Bu suç ile korunan hukuki yarar, onsekiz yaşından küçük kişilerin yani çocukların fail veya mağdur olduğu suçlarla ilgili haberlerde, kişilik haklarının korunmasıdır.
Temel hak ve özgürlükler arasında düşünce ve kanaat açıklama özgürlüğünün önemli bir yeri bulunmaktadır. Bu özgürlüğün kullanılabilmesinin en önemli ve etkin yollarından birisi basındır. Basın özgürlüğü; bilgi edinme, yayma, eleştirme, yorumlama ve eser Yaratma haklarını içerir. Düşünceyi açıklama ve basın özgürlüğü, onu kullananlar açısından olduğu kadar gerçekleri öğrenmek özgürlüğüne sahip kişi ve kitleler açısından da temel hak niteliğindedir. O halde, basın özgürlüğü bir yönüyle halkı ilgilendiren haber ve görüşleri iletme özgürlüğüdür; diğer yönüyle ise, bu özgürlük, halkın bu bilgi ve görüşleri alma hakkıdır. Basın ancak bu şekilde kamuoyunun bilgi edinme hakkı bakımından yaşamsal önemi bulunan 'halkın gözcülüğü' görevini yapabilir.

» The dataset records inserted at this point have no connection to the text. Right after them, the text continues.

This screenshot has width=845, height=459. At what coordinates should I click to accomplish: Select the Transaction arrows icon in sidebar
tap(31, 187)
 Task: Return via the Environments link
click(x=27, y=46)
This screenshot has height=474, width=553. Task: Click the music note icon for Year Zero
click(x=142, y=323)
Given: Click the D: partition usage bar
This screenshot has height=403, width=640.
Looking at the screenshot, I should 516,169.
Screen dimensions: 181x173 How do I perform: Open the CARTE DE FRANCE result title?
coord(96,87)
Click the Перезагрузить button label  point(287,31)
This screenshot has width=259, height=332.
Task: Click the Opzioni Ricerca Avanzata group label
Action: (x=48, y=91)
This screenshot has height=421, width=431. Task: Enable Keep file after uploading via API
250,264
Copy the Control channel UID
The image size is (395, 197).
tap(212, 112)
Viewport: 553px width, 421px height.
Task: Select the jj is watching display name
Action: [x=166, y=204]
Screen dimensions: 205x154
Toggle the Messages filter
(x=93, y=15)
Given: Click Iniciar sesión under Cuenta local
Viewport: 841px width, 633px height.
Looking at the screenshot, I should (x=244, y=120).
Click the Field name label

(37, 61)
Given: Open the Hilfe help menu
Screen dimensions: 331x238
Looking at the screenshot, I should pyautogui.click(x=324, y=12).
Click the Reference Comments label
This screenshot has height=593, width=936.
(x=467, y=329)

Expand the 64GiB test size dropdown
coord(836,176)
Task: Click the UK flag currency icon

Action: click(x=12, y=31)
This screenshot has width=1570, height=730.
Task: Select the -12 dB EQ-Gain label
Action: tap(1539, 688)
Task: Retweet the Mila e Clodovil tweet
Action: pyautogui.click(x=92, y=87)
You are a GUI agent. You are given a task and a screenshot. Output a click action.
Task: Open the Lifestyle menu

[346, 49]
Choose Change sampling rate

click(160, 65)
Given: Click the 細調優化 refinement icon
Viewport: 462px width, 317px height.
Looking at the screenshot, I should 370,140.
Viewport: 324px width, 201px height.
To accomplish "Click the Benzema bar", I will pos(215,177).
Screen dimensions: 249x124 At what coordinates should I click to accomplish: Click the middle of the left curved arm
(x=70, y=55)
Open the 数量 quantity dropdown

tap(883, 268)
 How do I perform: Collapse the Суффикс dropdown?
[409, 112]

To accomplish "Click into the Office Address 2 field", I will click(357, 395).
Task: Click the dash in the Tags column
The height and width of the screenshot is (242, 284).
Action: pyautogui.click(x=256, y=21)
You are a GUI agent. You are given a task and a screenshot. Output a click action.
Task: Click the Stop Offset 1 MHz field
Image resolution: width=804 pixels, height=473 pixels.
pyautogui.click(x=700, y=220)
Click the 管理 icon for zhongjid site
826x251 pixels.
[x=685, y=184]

Toplumun ve insanlığın sorunları konusunda bireyi bilinçlendirmek, doğru ve gerçeğe uygun bilgiler ile donatmak, yaşanan sorun, olay ve oluşumlar hakkında kamuoyunu nesnel bir biçimde aydınlatmak, düşünmeye yönlendirici tartışmalar açmak, yöneticileri eleştirmek, uyarmak ve bu suretle denetlemek durumunda olan basının sahip olduğu hakkı hukuka uygun bir biçimde kullandığının kabulü için; açıklama, eleştiri ve değer yargısı biçimindeki bilginin gerçek ve güncel olması, açıklanmasında kamunun ilgi ve yararının bulunması, açıklanış şekli ile konusu arasında düşünsel bağ bulunması, açıklamada küçültücü sözlerin kullanılmaması gerekmektedir. Ancak, basın özgürlüğünün bir dereceye kadar abartma hatta kışkırtmaya başvurma hakkını da içerdiği de unutulmamalıdır.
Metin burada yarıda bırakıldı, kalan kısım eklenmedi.